**GIVEN INSTRUCTION 1:** In the Learning Design Grid description, reproduce verbatim the part that opens with the words containing "Learning Design Grid workshop" and closes with "as techno-pedagogical designers.".
**GIVEN INSTRUCTION 2:** According to the Learning Design Grid description, how do educators need to perceive themselves in order to effectively orchestrate learning?
=== EXTRACTED TEXT ===
The Learning Design Grid

Project website

http://www.ld-grid.org/

What research questions the project addresses, aims & themes

Learning Design Grid workshop (Brock Craft, www.ld-grid.org/workshops/ASLD11)New technologies offer learners unprecedented opportunities to create, organise, share and access knowledge. Such technologies effect potent learning environments, yet these are constantly shifting with escalating complexity. In order for educators to effectively orchestrate learning within this landscape they need to perceive themselves, and indeed to be perceived by society, as techno-pedagogical designers.
The aim of this theme team is to produce a concise, comprehensive and accessible set of resources which will empower educators and learners to participate in design discourse and practices in technology enhanced learning (TEL).

How the research questions are addressed by the project (methodology and activity/environment)
=== MATERIAL SUPPLIED ===
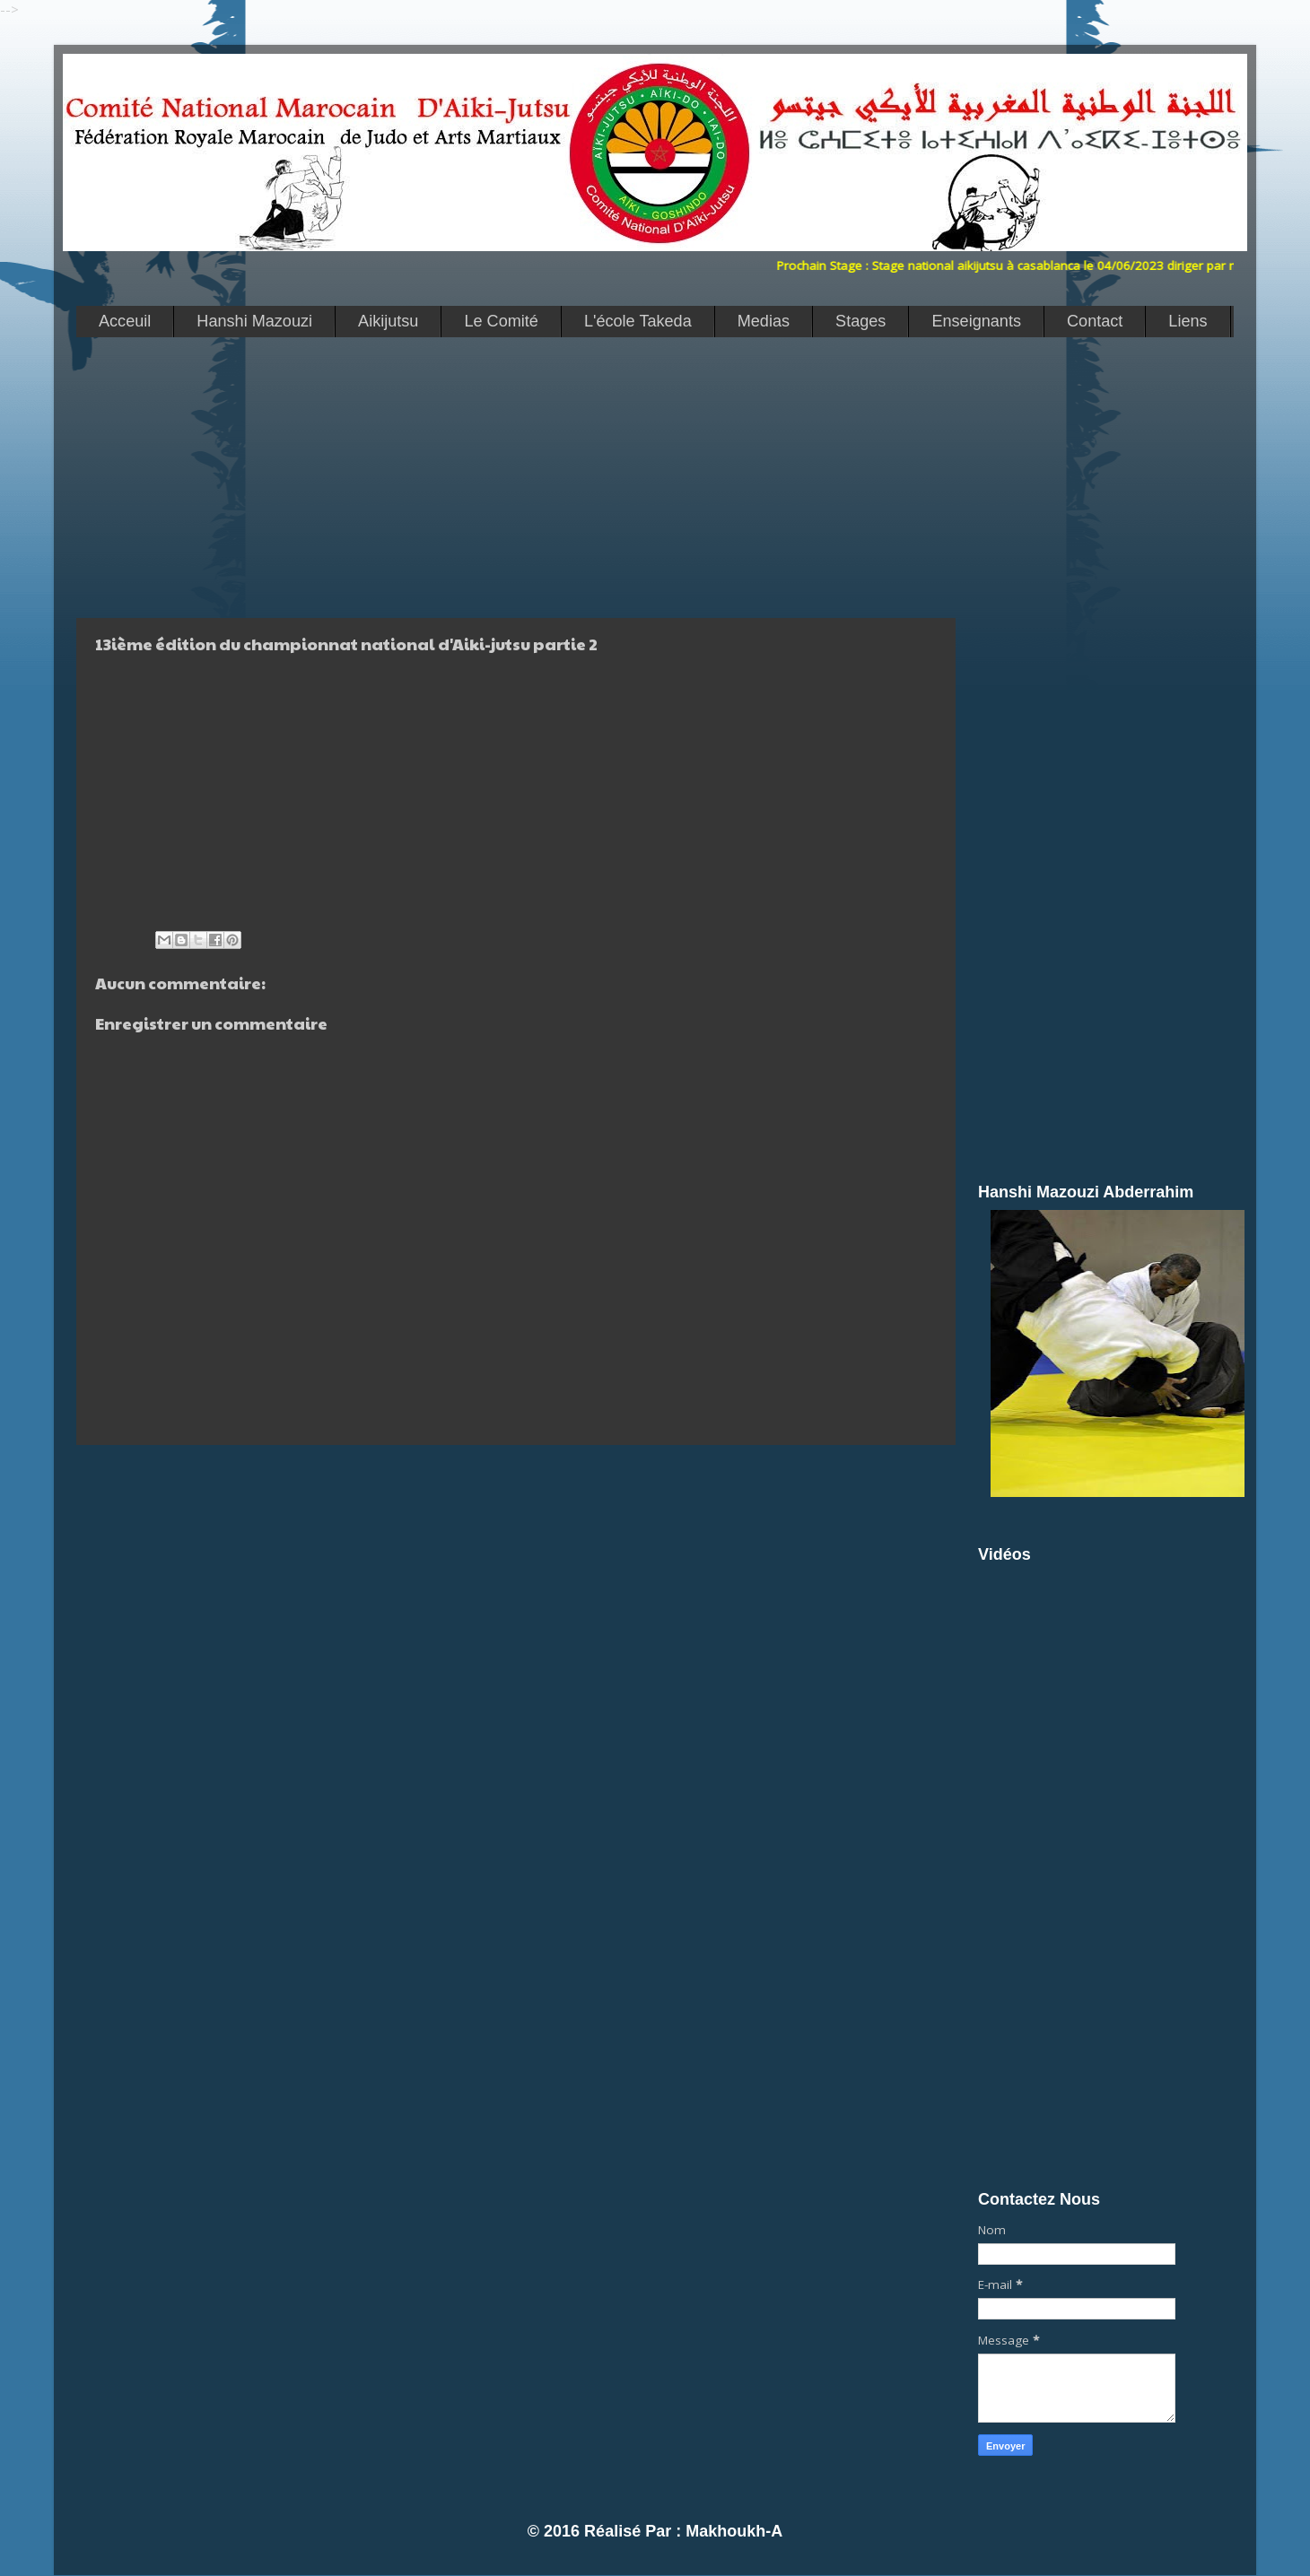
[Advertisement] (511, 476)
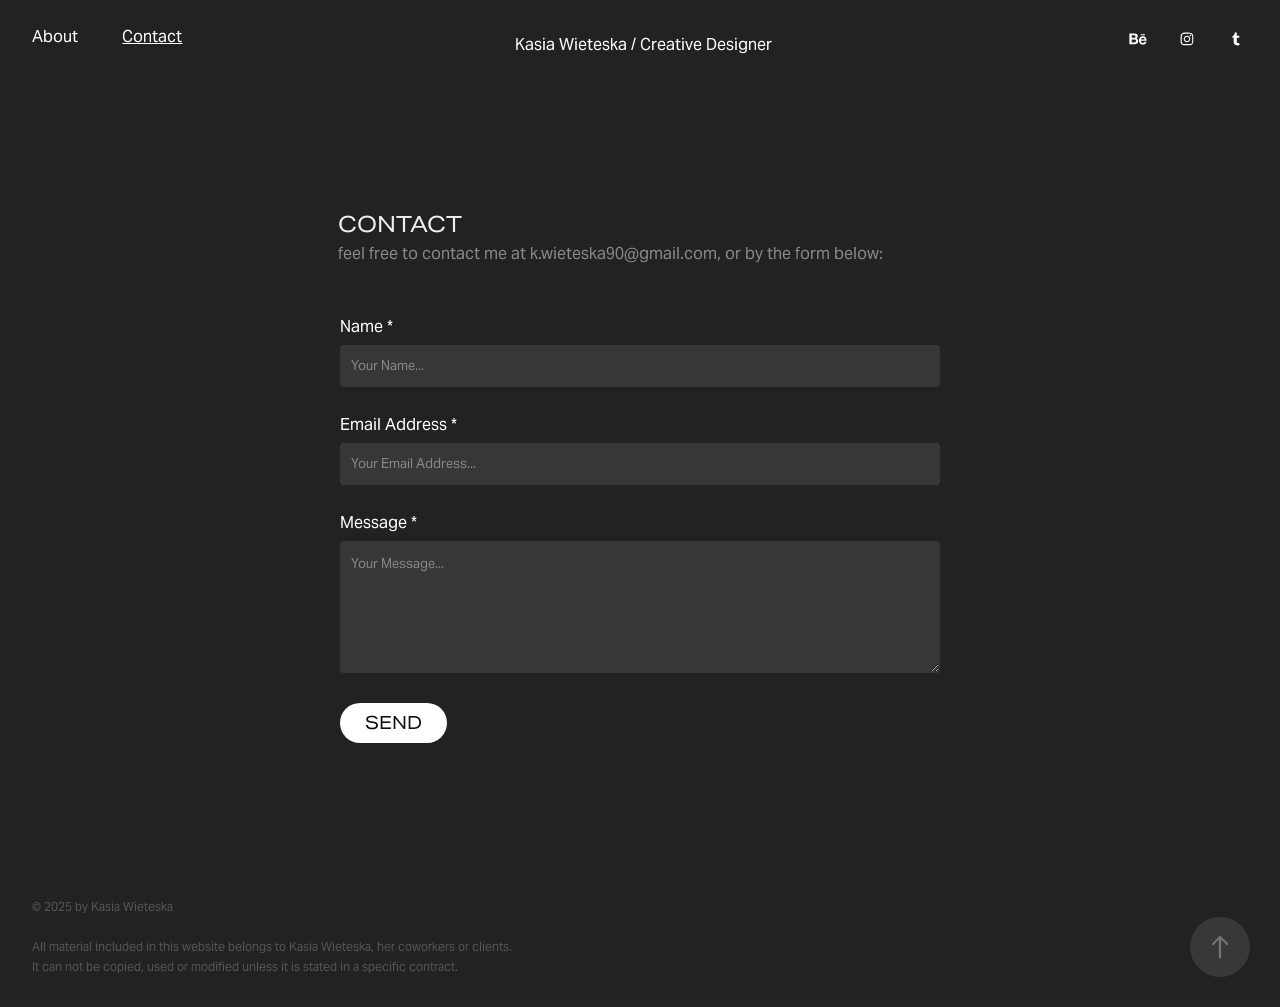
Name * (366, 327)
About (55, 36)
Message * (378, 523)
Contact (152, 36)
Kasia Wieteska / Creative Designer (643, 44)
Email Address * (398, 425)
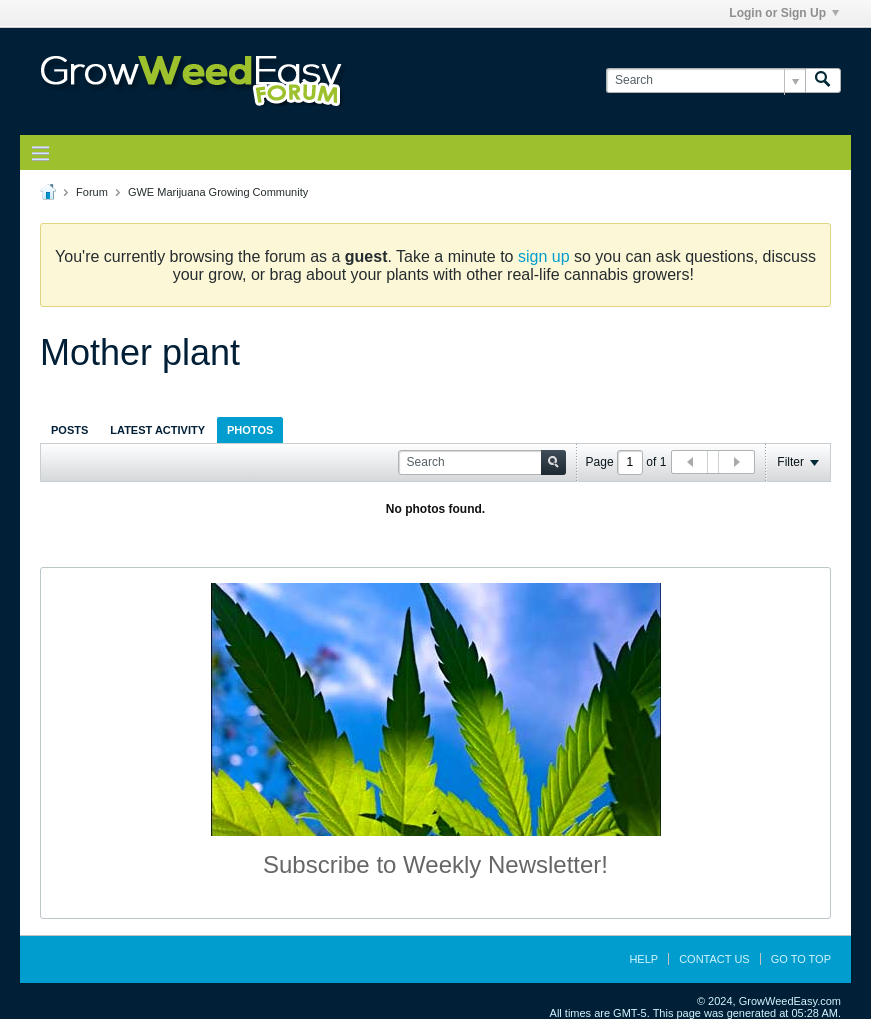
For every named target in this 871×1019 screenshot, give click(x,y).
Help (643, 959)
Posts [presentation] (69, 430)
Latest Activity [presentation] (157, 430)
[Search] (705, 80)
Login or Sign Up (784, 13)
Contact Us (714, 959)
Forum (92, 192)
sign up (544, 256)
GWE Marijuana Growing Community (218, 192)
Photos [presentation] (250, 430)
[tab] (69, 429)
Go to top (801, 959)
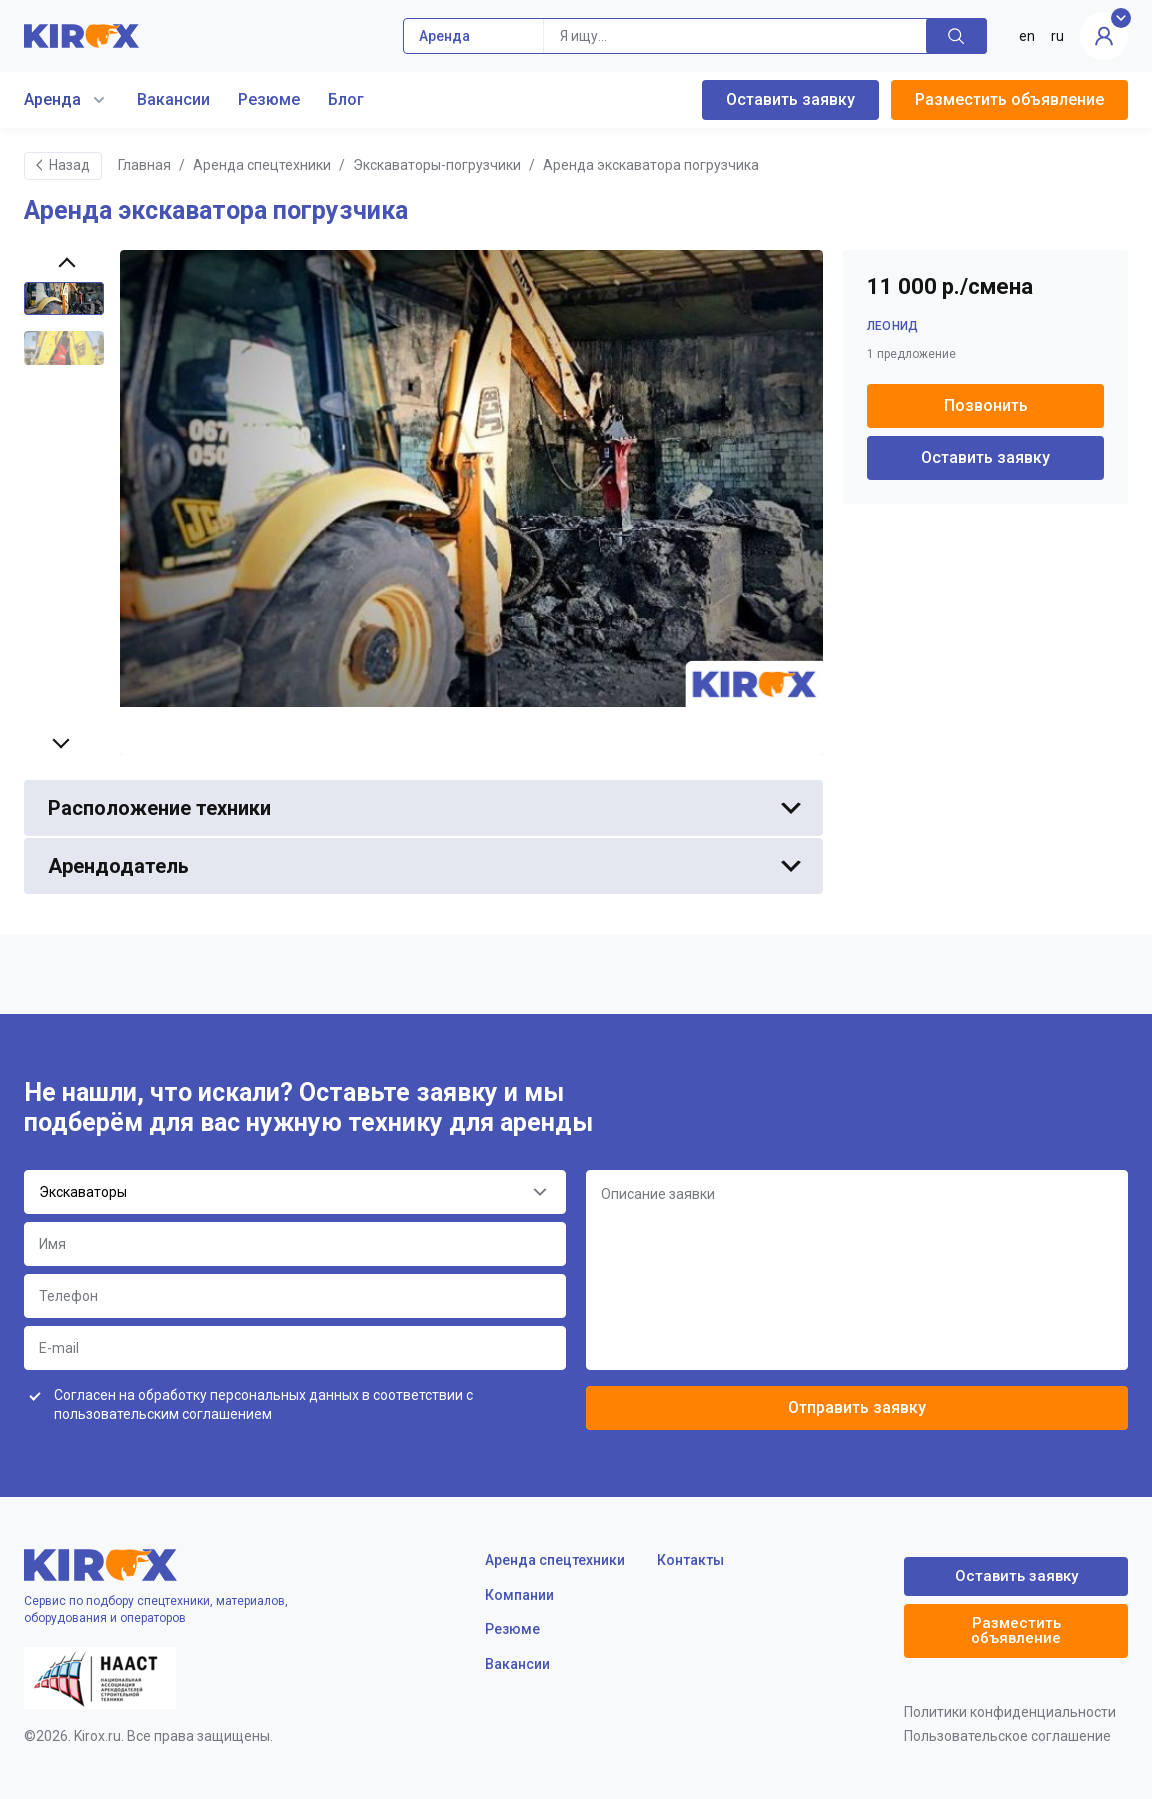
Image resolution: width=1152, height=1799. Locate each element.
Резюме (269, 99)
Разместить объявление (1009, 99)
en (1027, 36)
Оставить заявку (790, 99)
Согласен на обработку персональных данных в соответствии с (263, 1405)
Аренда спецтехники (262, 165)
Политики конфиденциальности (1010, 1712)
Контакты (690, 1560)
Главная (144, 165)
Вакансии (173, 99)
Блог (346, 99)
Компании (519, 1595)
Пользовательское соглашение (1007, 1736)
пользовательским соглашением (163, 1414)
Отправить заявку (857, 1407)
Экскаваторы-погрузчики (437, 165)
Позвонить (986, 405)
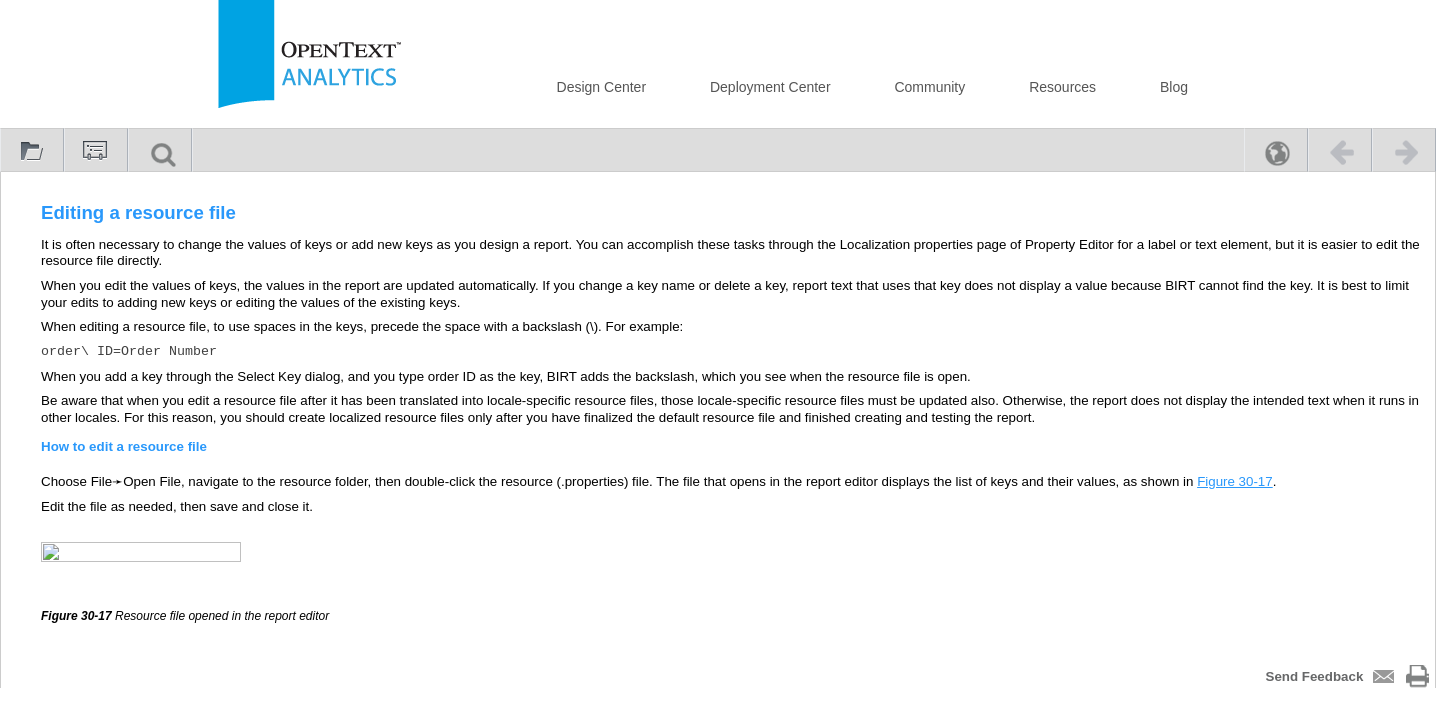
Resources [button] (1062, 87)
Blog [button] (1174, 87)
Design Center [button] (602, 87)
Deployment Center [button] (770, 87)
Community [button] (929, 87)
===
**CORRECT OUTPUT 1:**
Learning Design Grid workshop (Brock Craft, www.ld-grid.org/workshops/ASLD11)New technologies offer learners unprecedented opportunities to create, organise, share and access knowledge. Such technologies effect potent learning environments, yet these are constantly shifting with escalating complexity. In order for educators to effectively orchestrate learning within this landscape they need to perceive themselves, and indeed to be perceived by society, as techno-pedagogical designers.

**CORRECT OUTPUT 2:** As techno-pedagogical designers.